***** Page excerpt

Create the field group in ACF admin, place the template file, and make your first test.

1

Create the ACF field group

  1. Go to Custom Fields → Add New.
  2. Set the Title to Related Posts.
  3. Click Add Field and configure:
    • Field Type: Relationship
    • Label: Related Posts
    • Field Name: related_posts — must match your PHP exactly
    • Return Format: Post Object
    • Post Type: Post (or leave blank for all)
  4. Set Location → Post Type is equal to the type where you want the field.
  5. Click Save.
2

Create the template file

Create template-parts/sections/related-posts.php inside your theme and paste in the production code from Step 5. Then call it from your page template:

<?php get_template_part( 'template-parts/sections/related-posts' ); ?>
3

Add posts in the editor and test

Open a page, scroll to the Related Posts field, search for and select 2–3 posts, then publish. Visit the page — your cards should appear. If nothing shows, run var_dump( get_field( 'related_posts' ) ) to confirm the field is returning data. A NULL return means the field name in PHP doesn’t match ACF exactly.

The field names in the PHP must match ACF exactly — that’s the Field Name column in ACF admin, not the Label. If you rename a field in ACF, update the PHP to match.

wp-content/themes/your-theme/
│   └── template-parts/
│   │   └── sections/
            └── related-posts.php
04 — Customise

Making it your own

Return format variants, post type filtering, and display cap.

**********
***** Data supplied

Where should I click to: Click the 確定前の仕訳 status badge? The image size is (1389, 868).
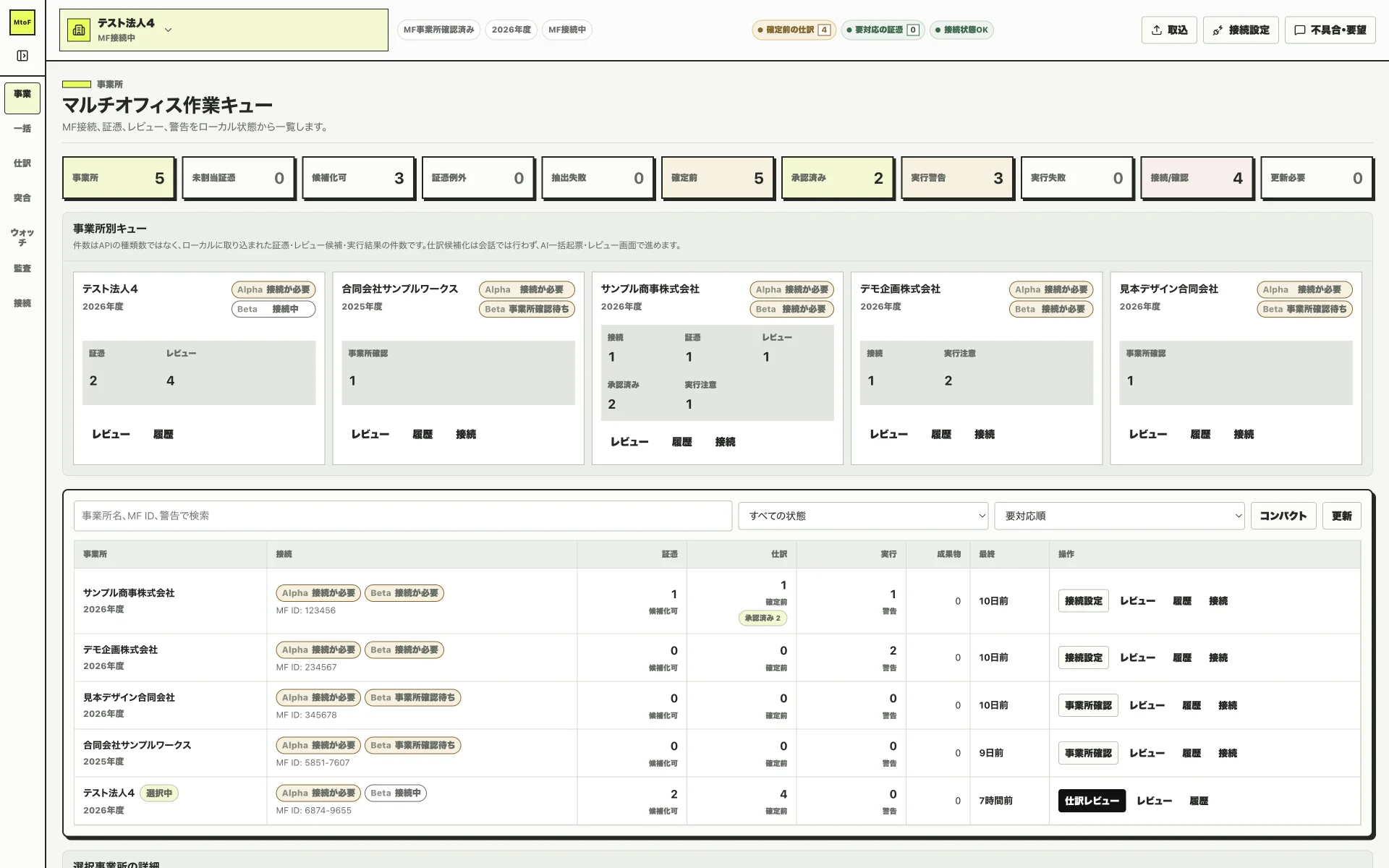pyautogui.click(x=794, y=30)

**********
***** Data supplied

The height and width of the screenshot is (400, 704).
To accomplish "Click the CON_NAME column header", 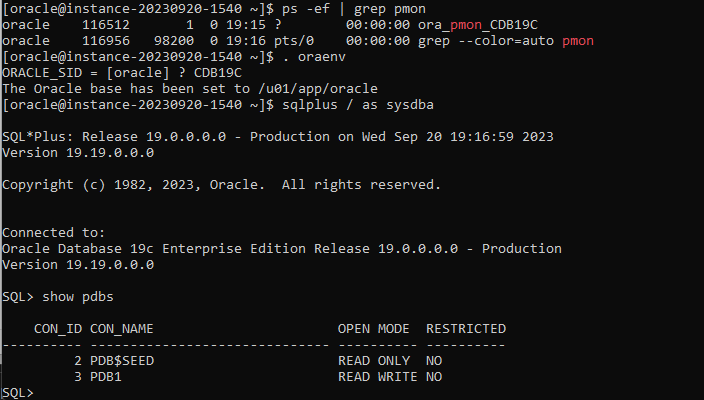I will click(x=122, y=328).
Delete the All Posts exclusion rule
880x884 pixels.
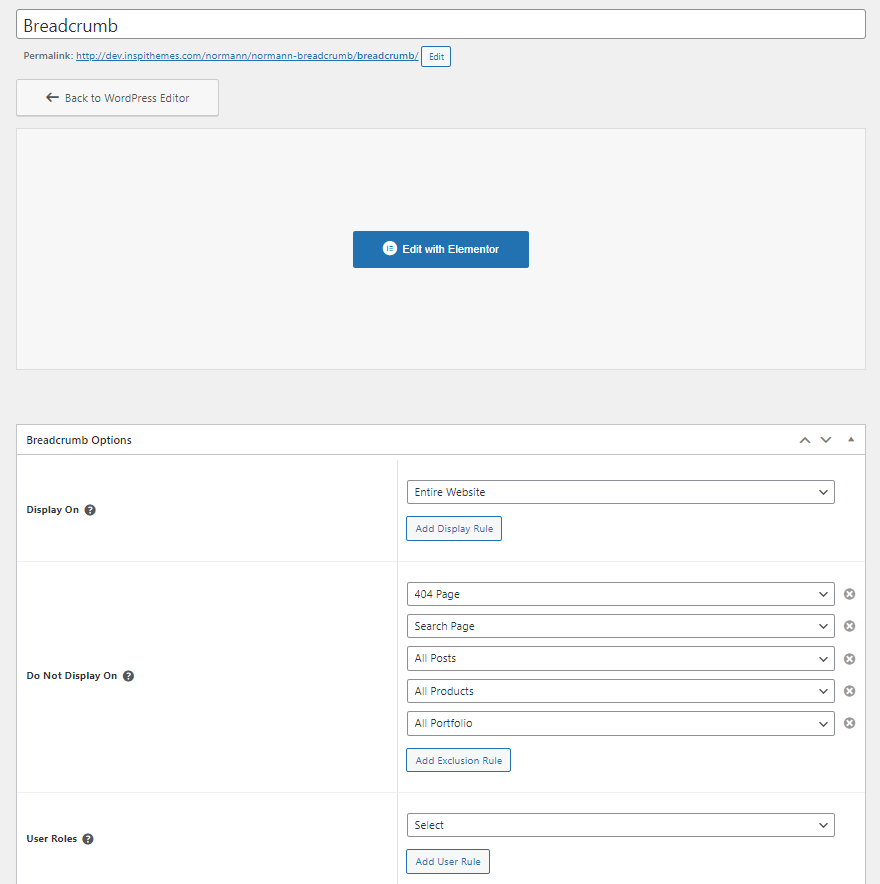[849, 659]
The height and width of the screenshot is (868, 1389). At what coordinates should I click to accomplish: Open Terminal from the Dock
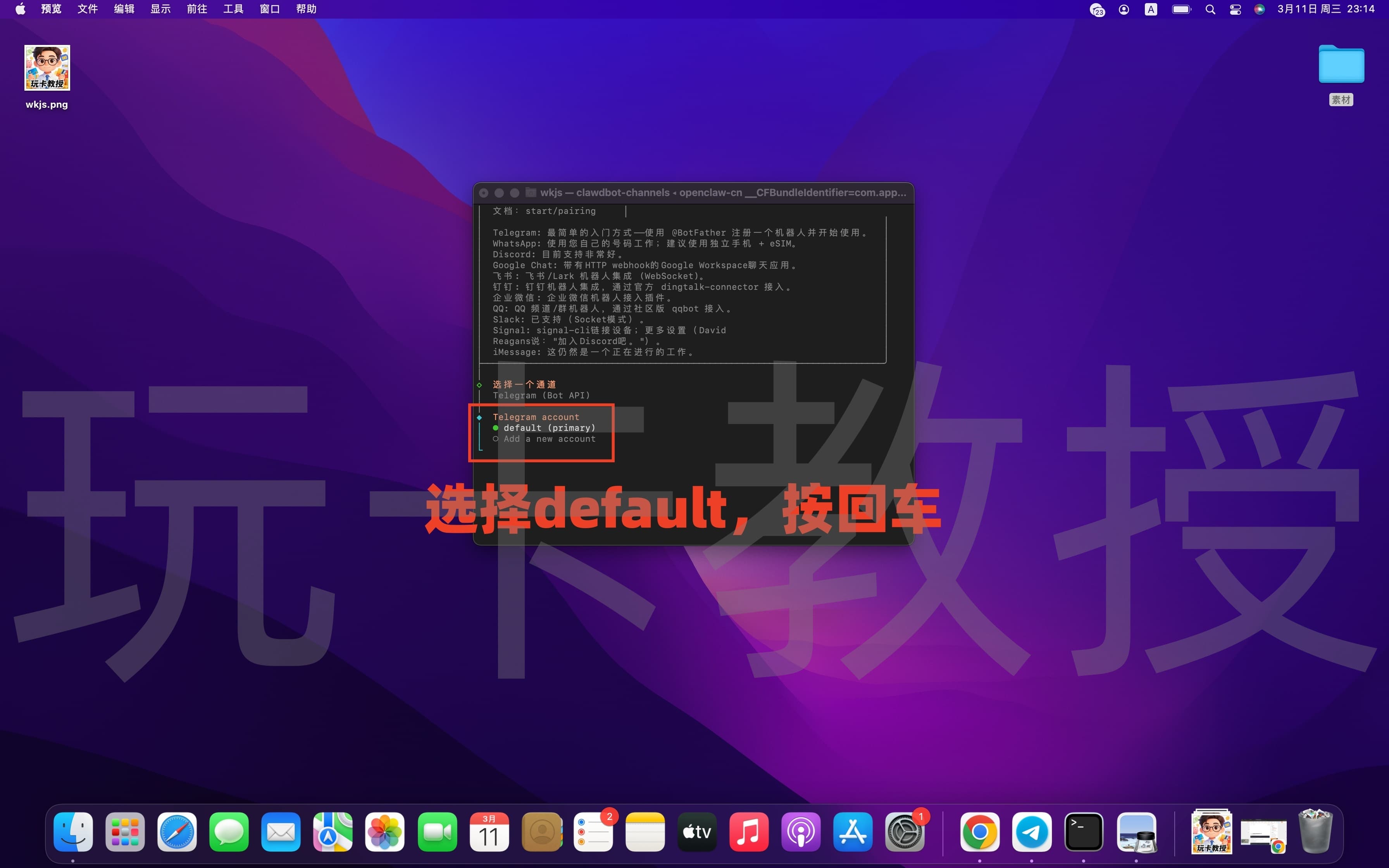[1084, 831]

**********
***** Data supplied

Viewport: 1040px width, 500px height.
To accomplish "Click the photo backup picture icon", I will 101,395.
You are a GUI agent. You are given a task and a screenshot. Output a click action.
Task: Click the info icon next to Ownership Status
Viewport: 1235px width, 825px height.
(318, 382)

**********

(Instruction):
In the ACF setup guide, rewrite the paragraph starting "Open a page, scroll to the Related Posts field" as a short bulleted list that keeps its main facts.

(Exercise answer):
- Open a page, find the Related Posts field, select 2–3 posts, and publish.
- Visit the page. The cards should appear.
- If nothing shows, run var_dump( get_field( 'related_posts' ) ) to check that the field returns data.
- A NULL result means the PHP field name doesn't exactly match the one in ACF.